La película El poder de la justicia asume el interés de ser la sexta adaptación de una novela del escritor estadounidense John Grisham, conocido autor forjado en la costumbre y en el instinto comercial del best-seller llevado a vuelapluma.
Este filme es el estreno más importante de la semana en los cines Magaly, Colonial, Cariari y Cinemark.
Precisamente, la realidad cinematográfica de las novelas de Grisham ha discurrido con la más distinta suerte y con una sola sugerencia temática. Así desde Fachada (de Sydney Pollack, 1993), película que reseña una idea: tras las ansias de poder y dinero se esconden oscuros juegos de corrupción.
En El informe Pelícano (de Alan J. Pakula), de nuevo se entra al tema de la corrupción, como algo institucionalizable porque ningún villano logra serlo por sí solo.

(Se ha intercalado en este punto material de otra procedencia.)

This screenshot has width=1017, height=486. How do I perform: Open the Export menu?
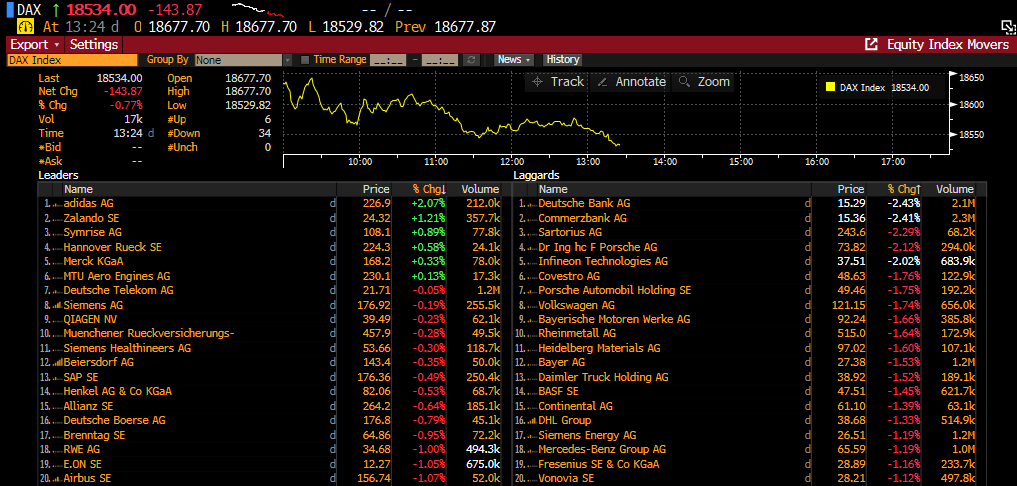pyautogui.click(x=35, y=45)
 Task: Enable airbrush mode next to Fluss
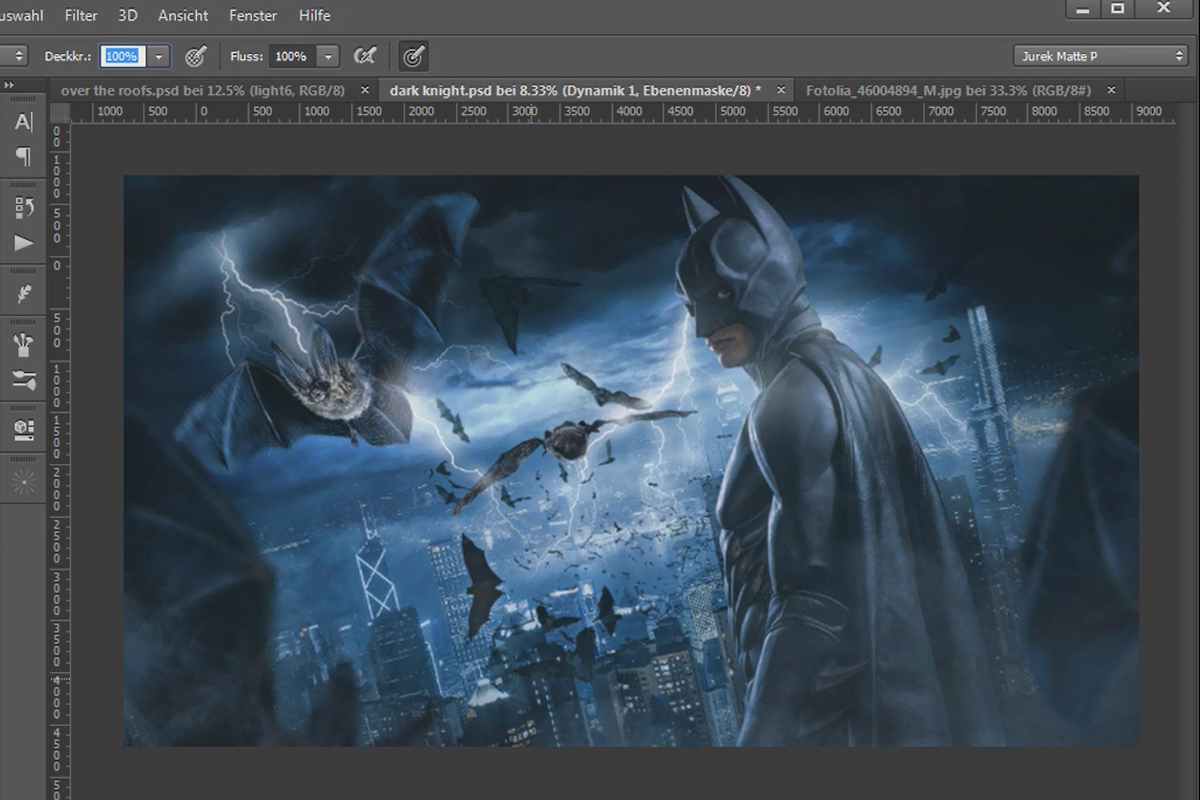tap(366, 57)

Luego, en El cliente (de Joel Schumacher, 1994), tenemos una variación del asunto del niño testigo de un asesinato, con punzadas sobre la corrupción política y profesional.
Hacia la justicia
En el filme Tiempo de matar (de Joel Schumacher, 1996), se muestra a un joven abogado que asume la defensa de un hombre negro, quien mató a los rufianes violadores de su hija. Historia tramposa, porque detrás de sus ideas progresistas sobre la igualdad racial, defiende el uso de la venganza.
La quinta cinta llegó al país por la ruta del vídeo; se trata de La cámara (de James Foley, 1997): un abogado joven intenta la defensa de su abuelo condenado a muerte por actividades terroristas. Este filme se diluye como análisis crítico y se sostiene más como melodrama.
Ahora, El poder de la justicia retoma un asunto judicial (recordemos que Grisham es también abogado) y lo hace, para su bien, con el buen arte narrativo de su director, Francis Ford Coppola. La historia comienza cuando su personaje Rudy Baylor (Matt Damon) se gradúa como abogado y, pronto, es contratado por un bufete de dudosa honradez; allí conoce a Deck Schifflet (Danny de Vito), un ducho formado por la experiencia y la maña.
Tres casos llevarán a Rudy al cuestionamiento más ácido de su profesión y de la conducta humana, medios que usa Grisham (en la novela) y vitaliza Coppola (en el filme) para denunciar la acrimonia de la corrupción. El más importante es la defensa de un joven que agoniza, leucémico, y cuya madre pretende acusar por estafa a la compañía aseguradora, corrupta y poderosa. Son los momentos más tensos de la película. También está la defensa que hace Rudy, mientras se enamora, de Kelly Riker (Claire Danes), joven agredida por su esposo. Por último, el testamento de una vieja que quiere sacar a sus hijos del privilegio, cuestionamiento de la realidad familiar.
Esencia de talento
Con gotas de pesimismo y de humor negro, Coppola convierte esta película en metáfora de aquella corrupción social que genera, con su dinámica, injusticias acumuladas en el dolor humano. Lo hace con esencia artística, amor al buen cine y respeto al público, sin efectismos ni imágenes fáciles. De alguna manera, Coppola se sobrepone a las reiteraciones de Grisham y lo enriquece todo con su genio probado.
Queda por delante otra cinta basada en un texto de Grisham: The Gingerbread Man (sin título en español aún; de Robert Altman). Veremos qué aporta.